Kim Jong-un saura-t-il remplacer son père? C'est la question de l'heure chez les observateurs de la Corée du Nord. Le troisième fils de Kim Jong-il a été nommé hier à de hautes fonctions au sein du Parti communiste après, la veille, avoir été promu général. Le fait qu'il ait étudié en Suisse et ait été placé sous la protection de la soeur de Kim Jong-il et de son mari suffira-t-il à faire oublier sa naissance illégitime?

Lundi dernier, les médias nord-coréens ont évoqué pour la première fois le troisième fils de Kim Jong-il, Kim Jong-un, âgé de 27 ou 28 ans. Il venait d'être nommé «général quatre étoiles» en compagnie de sa tante, la soeur de Kim Jong-il, et du mari de cette dernière. Pour la plupart des observateurs, c'est la première étape d'une transmission dynastique du pouvoir, chose rarissime dans un pays staliniste.
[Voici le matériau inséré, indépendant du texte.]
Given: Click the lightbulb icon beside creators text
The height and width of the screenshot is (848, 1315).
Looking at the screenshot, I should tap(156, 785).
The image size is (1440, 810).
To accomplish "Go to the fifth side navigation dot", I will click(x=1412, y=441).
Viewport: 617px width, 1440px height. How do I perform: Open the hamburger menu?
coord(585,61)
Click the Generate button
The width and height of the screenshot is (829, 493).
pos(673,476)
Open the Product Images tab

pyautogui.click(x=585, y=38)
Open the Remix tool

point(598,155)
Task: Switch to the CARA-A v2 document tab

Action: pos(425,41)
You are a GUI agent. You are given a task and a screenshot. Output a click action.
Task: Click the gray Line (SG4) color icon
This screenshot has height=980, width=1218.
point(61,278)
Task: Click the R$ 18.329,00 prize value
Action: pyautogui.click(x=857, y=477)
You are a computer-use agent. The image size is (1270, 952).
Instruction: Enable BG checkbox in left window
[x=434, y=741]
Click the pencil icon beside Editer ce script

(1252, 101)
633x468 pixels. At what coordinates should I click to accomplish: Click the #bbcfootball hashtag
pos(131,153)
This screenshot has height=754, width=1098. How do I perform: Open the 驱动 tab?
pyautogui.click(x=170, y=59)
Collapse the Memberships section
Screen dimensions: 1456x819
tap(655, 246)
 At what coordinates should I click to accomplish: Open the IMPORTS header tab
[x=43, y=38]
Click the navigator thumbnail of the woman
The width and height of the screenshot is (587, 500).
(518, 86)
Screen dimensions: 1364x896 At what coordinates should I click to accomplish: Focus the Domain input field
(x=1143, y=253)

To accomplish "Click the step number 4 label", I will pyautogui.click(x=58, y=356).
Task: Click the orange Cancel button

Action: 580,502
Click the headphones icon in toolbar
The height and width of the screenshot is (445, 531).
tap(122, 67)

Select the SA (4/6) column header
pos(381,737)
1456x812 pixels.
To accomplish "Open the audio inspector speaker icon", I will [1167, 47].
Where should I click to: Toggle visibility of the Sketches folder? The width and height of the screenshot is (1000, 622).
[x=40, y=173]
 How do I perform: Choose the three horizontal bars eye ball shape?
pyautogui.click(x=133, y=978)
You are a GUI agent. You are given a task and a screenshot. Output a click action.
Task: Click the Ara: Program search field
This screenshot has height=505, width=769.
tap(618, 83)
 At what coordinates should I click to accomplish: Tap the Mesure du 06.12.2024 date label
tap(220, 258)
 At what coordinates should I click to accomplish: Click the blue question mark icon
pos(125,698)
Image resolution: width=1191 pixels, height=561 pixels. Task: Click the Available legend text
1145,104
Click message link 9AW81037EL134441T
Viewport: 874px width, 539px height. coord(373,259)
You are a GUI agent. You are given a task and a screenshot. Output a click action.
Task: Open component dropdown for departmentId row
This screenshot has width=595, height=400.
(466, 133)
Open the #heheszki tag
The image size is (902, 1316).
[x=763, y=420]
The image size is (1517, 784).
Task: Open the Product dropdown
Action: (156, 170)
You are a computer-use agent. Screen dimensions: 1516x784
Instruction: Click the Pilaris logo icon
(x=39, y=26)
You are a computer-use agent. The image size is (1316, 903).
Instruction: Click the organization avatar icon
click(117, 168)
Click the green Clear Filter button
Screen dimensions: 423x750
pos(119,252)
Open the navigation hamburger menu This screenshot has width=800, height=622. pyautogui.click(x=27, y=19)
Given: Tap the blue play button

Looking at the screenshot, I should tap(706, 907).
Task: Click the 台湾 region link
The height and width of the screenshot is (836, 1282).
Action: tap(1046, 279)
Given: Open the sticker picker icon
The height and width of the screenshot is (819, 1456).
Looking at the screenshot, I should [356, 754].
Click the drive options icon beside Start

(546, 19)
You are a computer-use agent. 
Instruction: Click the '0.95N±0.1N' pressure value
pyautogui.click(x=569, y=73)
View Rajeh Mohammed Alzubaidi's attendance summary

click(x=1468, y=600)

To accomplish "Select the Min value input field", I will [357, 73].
«Si la famille Kim parvient à conserver le pouvoir pendant trois générations, on peut vraiment parler de dynastie», explique Aidan Foster-Carter, sociologue à l'Université de Leeds, en Angleterre, et spécialiste de la Corée du Nord. «La propagande fait même remonter ses hauts faits à 1866 alors que l'arrière-arrière-grand-père de Kim Jong-il aurait participé à l'assaut d'un navire de guerre américain.»

L'essentiel des informations sur Kim Jong-un provient de son séjour à Berne, où il a fréquenté un lycée la fin des années 90. Sur la foi de témoignages d'anciens camarades de classe rapportés dans les médias suisses, il aimait le basketball, parlait l'anglais et l'allemand bernois, se faisait surnommer Pak Un et était toujours accompagné d'un garçon plus âgé, lui aussi nord-coréen.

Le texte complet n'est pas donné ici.